▶ _Work to complete_:
1 - According to the VIoLET description, what problem leads the authors to propose VIoLET? Answer in one to three sentences.
2 - Answer these questions from the VIoLET description:
(a) What operating system must all the VMs run?
(b) What does VIoLET deploy as devices?
(c) Where are samples for infra_gen.json available?
3 - Retype the passage of the VIoLET description starting at "Deploying VIoLET involves" and ending at "available in VIoLET/config.".

▶ _Excerpt to read_:
— begin —

VIoLET: A Large-scale Virtual Environment for Internet of Things
Shreyas Badiger, Shrey Baheti and Yogesh Simmhan
To appear in the 24th International European Conference on Parallel and Distributed Computing (EuroPar), 2018 https://europar2018.org/
Selected as a Distinguished Paper for presentation at the Plenary Session of EuroPar 2018
ABSTRACT: IoT deployments have been growing manifold, encompassing sensors, networks, edge, fog and cloud resources. Despite the intense interest from researchers and practitioners, most do not have access to large scale IoT testbeds for validation. Simulation environments that allow analytical modeling are a poor substitute for evaluating software platforms or application workloads in realistic computing environments. Here, we propose VIoLET, a virtual environment for defining and launching large scale IoT deployments within cloud VMs. It offers a declarative model to specify container-based compute resources that match the performance of the native edge, fog and cloud devices. They can be inter-connected by complex topologies on which private/public, bandwidth and latency rules are enforced. Users can launch their custom platforms and applications as well. We validate VIoLET for deployments with > 400 devices and > 1500 cores, and show that the virtual IoT environment closely matches the expected compute and network performance at modest costs.
All the VMs must have same centOS version as their operating system (version 7 and above). In VIoLET, one of the VM will act as an admin_VM while the other VMs act as the container_host_VMs. (For the current version of VIoLET, all the container VMs must be of same type). The architecture diagram below, best explains this setup. VIoLET deploys docker containers as devices. Each of the container's system and network parameters are modified according to the user requirement. Device types, connectivity of the devices and types of sensors for each device are to be entered in infra_config.json file. User can add more types of devices or sensors in device_types.json and sensor_types.json files.
There is also a UI available for deployment. Please see the guide inside the ui directory for more info.
Deploying VIoLET involves 4 parts.
Part 1 : Generate infra_config.json
- Clone the repository and place it on the admin_VM.
- Enter the desired infrastructure details in infra_gen.json. Samples for infra_gen.json are available in VIoLET/config.
- Decide on the configuration of container_host_VM / Amazon VM instance type and calculate the number of VMs needed to host the desired infra.

— end —

(Element and text location data)
— begin —

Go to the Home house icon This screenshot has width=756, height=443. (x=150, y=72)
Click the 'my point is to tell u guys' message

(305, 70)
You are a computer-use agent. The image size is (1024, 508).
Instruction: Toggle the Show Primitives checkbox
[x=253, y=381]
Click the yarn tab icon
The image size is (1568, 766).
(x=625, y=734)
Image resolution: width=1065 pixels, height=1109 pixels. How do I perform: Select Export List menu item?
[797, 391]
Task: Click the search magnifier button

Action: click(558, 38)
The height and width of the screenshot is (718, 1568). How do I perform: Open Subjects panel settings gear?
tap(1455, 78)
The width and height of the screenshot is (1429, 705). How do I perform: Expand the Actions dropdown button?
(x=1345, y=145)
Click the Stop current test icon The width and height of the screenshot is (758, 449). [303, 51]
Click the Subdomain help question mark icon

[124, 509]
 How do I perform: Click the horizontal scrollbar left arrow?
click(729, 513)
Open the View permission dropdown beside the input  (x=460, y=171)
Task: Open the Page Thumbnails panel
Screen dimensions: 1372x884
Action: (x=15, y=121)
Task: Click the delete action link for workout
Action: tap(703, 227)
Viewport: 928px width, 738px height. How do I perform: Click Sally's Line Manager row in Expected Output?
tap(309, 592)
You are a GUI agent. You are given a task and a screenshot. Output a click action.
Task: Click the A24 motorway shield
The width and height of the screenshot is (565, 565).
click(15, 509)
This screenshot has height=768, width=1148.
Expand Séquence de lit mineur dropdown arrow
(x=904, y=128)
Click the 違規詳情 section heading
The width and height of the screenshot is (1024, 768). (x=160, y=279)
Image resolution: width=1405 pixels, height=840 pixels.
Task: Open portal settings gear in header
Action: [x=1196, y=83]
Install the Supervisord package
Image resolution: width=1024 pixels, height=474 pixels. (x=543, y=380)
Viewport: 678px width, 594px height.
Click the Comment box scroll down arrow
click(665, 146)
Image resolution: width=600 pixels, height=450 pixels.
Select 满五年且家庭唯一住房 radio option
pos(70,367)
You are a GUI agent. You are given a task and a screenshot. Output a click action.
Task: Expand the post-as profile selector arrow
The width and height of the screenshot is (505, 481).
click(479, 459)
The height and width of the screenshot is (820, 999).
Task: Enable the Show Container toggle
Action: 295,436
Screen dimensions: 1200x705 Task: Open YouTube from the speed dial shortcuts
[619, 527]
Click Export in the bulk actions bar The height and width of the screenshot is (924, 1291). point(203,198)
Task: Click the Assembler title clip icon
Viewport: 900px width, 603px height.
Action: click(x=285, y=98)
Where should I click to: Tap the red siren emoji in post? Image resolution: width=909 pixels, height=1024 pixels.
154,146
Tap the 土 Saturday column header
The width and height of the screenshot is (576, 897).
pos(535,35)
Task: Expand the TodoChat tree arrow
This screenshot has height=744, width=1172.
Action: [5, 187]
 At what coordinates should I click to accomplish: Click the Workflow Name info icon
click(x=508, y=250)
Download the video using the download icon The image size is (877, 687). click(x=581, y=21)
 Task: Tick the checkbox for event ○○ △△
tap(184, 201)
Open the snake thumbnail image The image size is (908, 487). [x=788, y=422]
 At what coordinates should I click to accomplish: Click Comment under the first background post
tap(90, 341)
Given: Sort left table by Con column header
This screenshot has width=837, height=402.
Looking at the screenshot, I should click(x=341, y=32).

— end —

▶ _Answers to the problems_:
1 - IoT deployments are growing rapidly, yet most researchers and practitioners lack access to large-scale IoT testbeds for validation. Simulation environments that allow analytical modeling are a poor substitute for evaluating software platforms or application workloads in realistic computing environments.

2 -
(a) CentOS, version 7 and above, the same version on every VM
(b) Docker containers
(c) In VIoLET/config

3 -
Deploying VIoLET involves 4 parts.
Part 1 : Generate infra_config.json
- Clone the repository and place it on the admin_VM.
- Enter the desired infrastructure details in infra_gen.json. Samples for infra_gen.json are available in VIoLET/config.